>>>>

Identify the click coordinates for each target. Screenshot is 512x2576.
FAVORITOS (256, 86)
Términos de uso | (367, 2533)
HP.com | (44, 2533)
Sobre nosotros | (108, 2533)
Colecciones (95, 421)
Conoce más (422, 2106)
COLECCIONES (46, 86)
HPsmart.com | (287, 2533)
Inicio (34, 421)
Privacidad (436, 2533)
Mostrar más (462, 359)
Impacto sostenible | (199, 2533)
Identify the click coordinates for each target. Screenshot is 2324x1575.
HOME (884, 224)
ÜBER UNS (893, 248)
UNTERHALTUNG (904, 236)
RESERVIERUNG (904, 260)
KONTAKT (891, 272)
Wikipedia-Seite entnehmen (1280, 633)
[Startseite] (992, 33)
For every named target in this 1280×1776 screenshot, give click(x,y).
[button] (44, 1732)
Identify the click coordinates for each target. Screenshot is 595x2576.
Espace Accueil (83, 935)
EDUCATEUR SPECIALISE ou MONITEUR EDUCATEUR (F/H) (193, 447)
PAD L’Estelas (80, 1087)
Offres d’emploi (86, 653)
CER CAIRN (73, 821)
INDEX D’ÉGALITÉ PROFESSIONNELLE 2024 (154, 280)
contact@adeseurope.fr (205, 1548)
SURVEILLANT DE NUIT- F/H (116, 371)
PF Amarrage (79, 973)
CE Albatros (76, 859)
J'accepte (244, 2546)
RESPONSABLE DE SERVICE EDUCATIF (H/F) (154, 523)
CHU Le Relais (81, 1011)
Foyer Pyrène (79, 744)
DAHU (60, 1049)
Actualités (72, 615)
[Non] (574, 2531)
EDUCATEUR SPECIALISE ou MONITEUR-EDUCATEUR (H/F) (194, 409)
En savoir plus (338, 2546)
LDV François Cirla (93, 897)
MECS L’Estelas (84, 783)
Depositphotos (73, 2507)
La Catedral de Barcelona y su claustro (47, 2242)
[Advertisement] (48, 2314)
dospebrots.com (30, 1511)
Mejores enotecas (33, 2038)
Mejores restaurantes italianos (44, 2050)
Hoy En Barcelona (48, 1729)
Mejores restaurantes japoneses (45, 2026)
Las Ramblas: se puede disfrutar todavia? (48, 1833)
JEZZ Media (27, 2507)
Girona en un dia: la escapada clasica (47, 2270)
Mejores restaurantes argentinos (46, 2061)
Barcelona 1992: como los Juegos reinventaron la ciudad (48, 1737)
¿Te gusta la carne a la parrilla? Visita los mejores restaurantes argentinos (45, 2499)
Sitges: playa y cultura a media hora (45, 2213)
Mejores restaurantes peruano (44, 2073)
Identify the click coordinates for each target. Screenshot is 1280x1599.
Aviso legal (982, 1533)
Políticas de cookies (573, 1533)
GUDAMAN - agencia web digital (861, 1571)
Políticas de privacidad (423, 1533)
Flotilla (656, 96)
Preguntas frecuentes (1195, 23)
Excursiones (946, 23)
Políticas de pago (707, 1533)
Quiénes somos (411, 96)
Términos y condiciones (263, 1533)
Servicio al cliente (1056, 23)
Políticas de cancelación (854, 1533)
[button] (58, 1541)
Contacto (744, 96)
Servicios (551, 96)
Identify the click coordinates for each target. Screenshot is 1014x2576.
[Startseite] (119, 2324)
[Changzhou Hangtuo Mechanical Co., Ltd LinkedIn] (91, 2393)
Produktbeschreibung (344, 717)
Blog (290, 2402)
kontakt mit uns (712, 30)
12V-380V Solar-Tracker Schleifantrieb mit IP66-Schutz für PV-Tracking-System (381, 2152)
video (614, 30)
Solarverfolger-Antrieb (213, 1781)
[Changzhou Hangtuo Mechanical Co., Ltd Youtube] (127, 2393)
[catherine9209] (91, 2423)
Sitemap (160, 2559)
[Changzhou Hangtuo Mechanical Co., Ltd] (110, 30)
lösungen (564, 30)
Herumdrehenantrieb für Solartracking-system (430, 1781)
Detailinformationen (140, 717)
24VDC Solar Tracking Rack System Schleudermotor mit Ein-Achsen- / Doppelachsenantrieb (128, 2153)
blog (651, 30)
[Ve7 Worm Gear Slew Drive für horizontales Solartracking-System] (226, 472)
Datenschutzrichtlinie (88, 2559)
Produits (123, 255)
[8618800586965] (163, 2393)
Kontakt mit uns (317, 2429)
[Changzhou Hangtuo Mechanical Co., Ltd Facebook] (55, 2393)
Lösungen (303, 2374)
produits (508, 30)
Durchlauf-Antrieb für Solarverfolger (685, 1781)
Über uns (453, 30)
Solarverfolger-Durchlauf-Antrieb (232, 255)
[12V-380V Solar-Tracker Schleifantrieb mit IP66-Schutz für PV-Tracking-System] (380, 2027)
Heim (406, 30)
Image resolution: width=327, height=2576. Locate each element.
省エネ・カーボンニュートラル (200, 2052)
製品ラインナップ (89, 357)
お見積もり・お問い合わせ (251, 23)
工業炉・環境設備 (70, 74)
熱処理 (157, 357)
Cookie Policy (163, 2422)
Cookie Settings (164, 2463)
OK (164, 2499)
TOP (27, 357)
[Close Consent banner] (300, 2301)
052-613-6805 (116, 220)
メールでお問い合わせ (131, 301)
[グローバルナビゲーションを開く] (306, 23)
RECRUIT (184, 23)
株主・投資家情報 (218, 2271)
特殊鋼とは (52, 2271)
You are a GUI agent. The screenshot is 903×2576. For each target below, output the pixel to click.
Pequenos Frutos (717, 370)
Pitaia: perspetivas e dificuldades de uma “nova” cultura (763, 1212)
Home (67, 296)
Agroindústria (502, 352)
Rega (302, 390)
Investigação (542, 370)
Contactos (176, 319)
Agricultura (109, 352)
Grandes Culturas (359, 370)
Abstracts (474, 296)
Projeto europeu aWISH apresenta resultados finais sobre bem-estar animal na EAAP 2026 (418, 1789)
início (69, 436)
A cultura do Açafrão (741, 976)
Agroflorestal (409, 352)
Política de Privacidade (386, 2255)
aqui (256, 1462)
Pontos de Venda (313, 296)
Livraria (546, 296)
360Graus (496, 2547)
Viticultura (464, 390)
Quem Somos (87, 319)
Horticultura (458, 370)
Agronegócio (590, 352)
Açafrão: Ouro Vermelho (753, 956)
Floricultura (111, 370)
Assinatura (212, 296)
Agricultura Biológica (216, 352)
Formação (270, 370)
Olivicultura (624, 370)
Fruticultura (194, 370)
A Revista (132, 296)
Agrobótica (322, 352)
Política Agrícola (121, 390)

<<<<

[PROBLEM DETAILS] Would you give the material above again, complete and exact?

[ANSWER]
Identify the click coordinates for each target. Screenshot is 512x2576.
FAVORITOS (256, 86)
Términos de uso | (367, 2533)
HP.com | (44, 2533)
Sobre nosotros | (108, 2533)
Colecciones (95, 421)
Conoce más (422, 2106)
COLECCIONES (46, 86)
HPsmart.com | (287, 2533)
Inicio (34, 421)
Privacidad (436, 2533)
Mostrar más (462, 359)
Impacto sostenible | (199, 2533)
Identify the click coordinates for each target. Screenshot is 2324x1575.
HOME (884, 224)
ÜBER UNS (893, 248)
UNTERHALTUNG (904, 236)
RESERVIERUNG (904, 260)
KONTAKT (891, 272)
Wikipedia-Seite entnehmen (1280, 633)
[Startseite] (992, 33)
For every named target in this 1280×1776 screenshot, give click(x,y).
[button] (44, 1732)
Identify the click coordinates for each target. Screenshot is 595x2576.
Espace Accueil (83, 935)
EDUCATEUR SPECIALISE ou MONITEUR EDUCATEUR (F/H) (193, 447)
PAD L’Estelas (80, 1087)
Offres d’emploi (86, 653)
CER CAIRN (73, 821)
INDEX D’ÉGALITÉ PROFESSIONNELLE 2024 (154, 280)
contact@adeseurope.fr (205, 1548)
SURVEILLANT DE NUIT- F/H (116, 371)
PF Amarrage (79, 973)
CE Albatros (76, 859)
J'accepte (244, 2546)
RESPONSABLE DE SERVICE EDUCATIF (H/F) (154, 523)
CHU Le Relais (81, 1011)
Foyer Pyrène (79, 744)
DAHU (60, 1049)
Actualités (72, 615)
[Non] (574, 2531)
EDUCATEUR SPECIALISE ou MONITEUR-EDUCATEUR (H/F) (194, 409)
En savoir plus (338, 2546)
LDV François Cirla (93, 897)
MECS L’Estelas (84, 783)
Depositphotos (73, 2507)
La Catedral de Barcelona y su claustro (47, 2242)
[Advertisement] (48, 2314)
dospebrots.com (30, 1511)
Mejores enotecas (33, 2038)
Mejores restaurantes italianos (44, 2050)
Hoy En Barcelona (48, 1729)
Mejores restaurantes japoneses (45, 2026)
Las Ramblas: se puede disfrutar todavia? (48, 1833)
JEZZ Media (27, 2507)
Girona en un dia: la escapada clasica (47, 2270)
Mejores restaurantes argentinos (46, 2061)
Barcelona 1992: como los Juegos reinventaron la ciudad (48, 1737)
¿Te gusta la carne a la parrilla? Visita los mejores restaurantes argentinos (45, 2499)
Sitges: playa y cultura a media hora (45, 2213)
Mejores restaurantes peruano (44, 2073)
Identify the click coordinates for each target. Screenshot is 1280x1599.
Aviso legal (982, 1533)
Políticas de cookies (573, 1533)
GUDAMAN - agencia web digital (861, 1571)
Políticas de privacidad (423, 1533)
Flotilla (656, 96)
Preguntas frecuentes (1195, 23)
Excursiones (946, 23)
Políticas de pago (707, 1533)
Quiénes somos (411, 96)
Términos y condiciones (263, 1533)
Servicio al cliente (1056, 23)
Políticas de cancelación (854, 1533)
[button] (58, 1541)
Contacto (744, 96)
Servicios (551, 96)
Identify the click coordinates for each target. Screenshot is 1014x2576.
[Startseite] (119, 2324)
[Changzhou Hangtuo Mechanical Co., Ltd LinkedIn] (91, 2393)
Produktbeschreibung (344, 717)
Blog (290, 2402)
kontakt mit uns (712, 30)
12V-380V Solar-Tracker Schleifantrieb mit IP66-Schutz für PV-Tracking-System (381, 2152)
video (614, 30)
Solarverfolger-Antrieb (213, 1781)
[Changzhou Hangtuo Mechanical Co., Ltd Youtube] (127, 2393)
[catherine9209] (91, 2423)
Sitemap (160, 2559)
[Changzhou Hangtuo Mechanical Co., Ltd] (110, 30)
lösungen (564, 30)
Herumdrehenantrieb für Solartracking-system (430, 1781)
Detailinformationen (140, 717)
24VDC Solar Tracking Rack System Schleudermotor mit Ein-Achsen- / Doppelachsenantrieb (128, 2153)
blog (651, 30)
[Ve7 Worm Gear Slew Drive für horizontales Solartracking-System] (226, 472)
Datenschutzrichtlinie (88, 2559)
Produits (123, 255)
[8618800586965] (163, 2393)
Kontakt mit uns (317, 2429)
[Changzhou Hangtuo Mechanical Co., Ltd Facebook] (55, 2393)
Lösungen (303, 2374)
produits (508, 30)
Durchlauf-Antrieb für Solarverfolger (685, 1781)
Über uns (453, 30)
Solarverfolger-Durchlauf-Antrieb (232, 255)
[12V-380V Solar-Tracker Schleifantrieb mit IP66-Schutz für PV-Tracking-System] (380, 2027)
Heim (406, 30)
Image resolution: width=327, height=2576. Locate each element.
省エネ・カーボンニュートラル (200, 2052)
製品ラインナップ (89, 357)
お見積もり・お問い合わせ (251, 23)
工業炉・環境設備 (70, 74)
熱処理 (157, 357)
Cookie Policy (163, 2422)
Cookie Settings (164, 2463)
OK (164, 2499)
TOP (27, 357)
[Close Consent banner] (300, 2301)
052-613-6805 (116, 220)
メールでお問い合わせ (131, 301)
[グローバルナビゲーションを開く] (306, 23)
RECRUIT (184, 23)
株主・投資家情報 (218, 2271)
特殊鋼とは (52, 2271)
You are a GUI agent. The screenshot is 903×2576. For each target below, output the pixel to click.
Pequenos Frutos (717, 370)
Pitaia: perspetivas e dificuldades de uma “nova” cultura (763, 1212)
Home (67, 296)
Agroindústria (502, 352)
Rega (302, 390)
Investigação (542, 370)
Contactos (176, 319)
Agricultura (109, 352)
Grandes Culturas (359, 370)
Abstracts (474, 296)
Projeto europeu aWISH apresenta resultados finais sobre bem-estar animal na EAAP 2026 (418, 1789)
início (69, 436)
A cultura do Açafrão (741, 976)
Agroflorestal (409, 352)
Política de Privacidade (386, 2255)
aqui (256, 1462)
Pontos de Venda (313, 296)
Livraria (546, 296)
360Graus (496, 2547)
Viticultura (464, 390)
Quem Somos (87, 319)
Horticultura (458, 370)
Agronegócio (590, 352)
Açafrão: Ouro Vermelho (753, 956)
Floricultura (111, 370)
Assinatura (212, 296)
Agricultura Biológica (216, 352)
Formação (270, 370)
Olivicultura (624, 370)
Fruticultura (194, 370)
A Revista (132, 296)
Agrobótica (322, 352)
Política Agrícola (121, 390)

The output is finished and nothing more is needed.